There has been a lot of noise recently about electronic money, digital (or virtual) currencies, and cryptocurrencies based on blockchain technologies. These terms are often used interchangeably, but they are not the same thing. And one way to make sense of exactly how they are different is to think about them in terms of the power they confer on the Central Bank.

Electronic money has been gaining market share on cash at a steady pace ever since the invention of the credit card. New forms of electronic payments have accelerated this pace, with PayPal, for example, doing over $9 bn in revenue in 2015. Sweden is an oft-cited example of an economy that has become cashless to a significant extent, with over 80% of all transactions made electronically and with many vendors refusing cash payments at all. But, even in an economy where electronic payments are so widespread as to call it “cashless”, those electronic payments are still backed by cash that is stored somewhere.

A digital currency system, on the other hand, is not so much the elimination of the widespread use of cash as it is a monetary system without reference to a cash base whatsoever.
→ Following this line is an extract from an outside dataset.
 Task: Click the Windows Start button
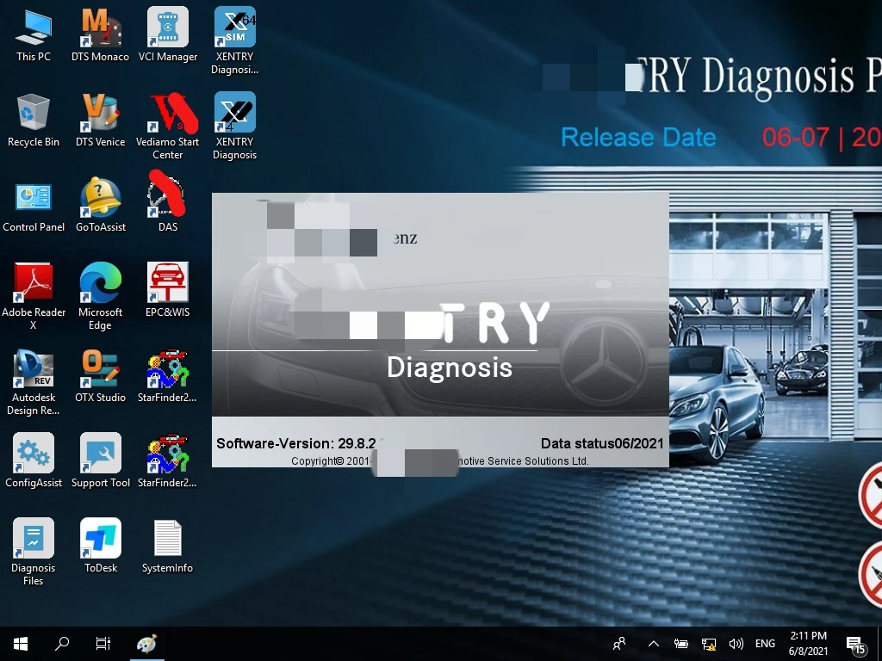pyautogui.click(x=21, y=643)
This offers some additional advantages beyond convenience. First, a digital currency system can significantly reduce the billions of dollars that banks collect from customers in credit card and other fees (and, likewise, such a system would reduce the enormous costs to banks of managing cash). And, while privacy is further undermined in such a system, by the same token it makes tax evasion more difficult. In addition, a virtual currency enables micropayments. Because a digital currency is just digits, the idea of, say, a penny, is a false construct. And as a result, more activities can be monetized through user fees, such as website hits or blog access.

But the notable feature of digital currency system is the power that it confers on the Central Bank. In particular, as Andrew Haldane and others have pointed out, with a digital currency, Central Banks can escape the zero bound on interest rates, thereby markedly enhancing the effectiveness of monetary policy. If savers cannot switch to cash, Central Banks can more easily impose a cost on maintaining bank balances, thereby more effectively influencing the velocity of money. One need only to look to the world of online gaming to see top-down monetary policy in action. Because users can’t leave the virtual world, online multi-user gaming platforms can control their money supply to an extent to which Central Banks can only dream.
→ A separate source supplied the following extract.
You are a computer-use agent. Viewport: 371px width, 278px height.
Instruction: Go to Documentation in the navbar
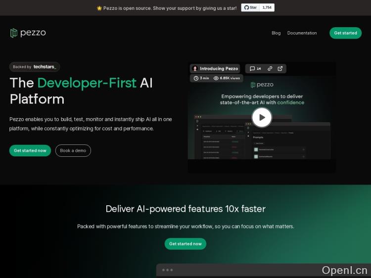(302, 33)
A blockchain-based cryptocurrency such as Bitcoin is also entirely digital, but it represents a relinquishment of Central Bank power, not an enhancement of it. A blockchain should be thought of as a community-maintained digital ledger of all the monetary transactions of the community. A blockchain system has a number of interesting (and potentially revolutionary) properties, but its critical feature is that this ledger is jointly maintained by members according to a set of pre-determined rules, and without reference to a central authority of any kind. As a monetary policy system, then, the salient feature of the blockchain is that the Central Bank loses complete control over the monetary supply dynamics in the economy. With the blockchain, nobody is in charge of the money supply; if the Central Bank is in charge, it’s just digital money.

It is hard to imagine a scenario in which a Central Bank would voluntarily relinquish its most fundamental power. But this is, in fact, the feature of the blockchain system that its proponents most highly prize. Bitcoin has proved to be most popular in countries or during times when citizens fear that monetary policy authorities will inflate away the value of their savings (or, even worse, confiscate them). Venezuela is only the most recent example.

It is worth remembering, then, that monetary policy effectiveness relies fundamentally on Central Bank credibility, and further that such credibility is enhanced most effectively by ‘hand tying’. So ironically, if monetary conditions are bad enough, the only way for a Central bank to exercise policy authority might be to relinquish it.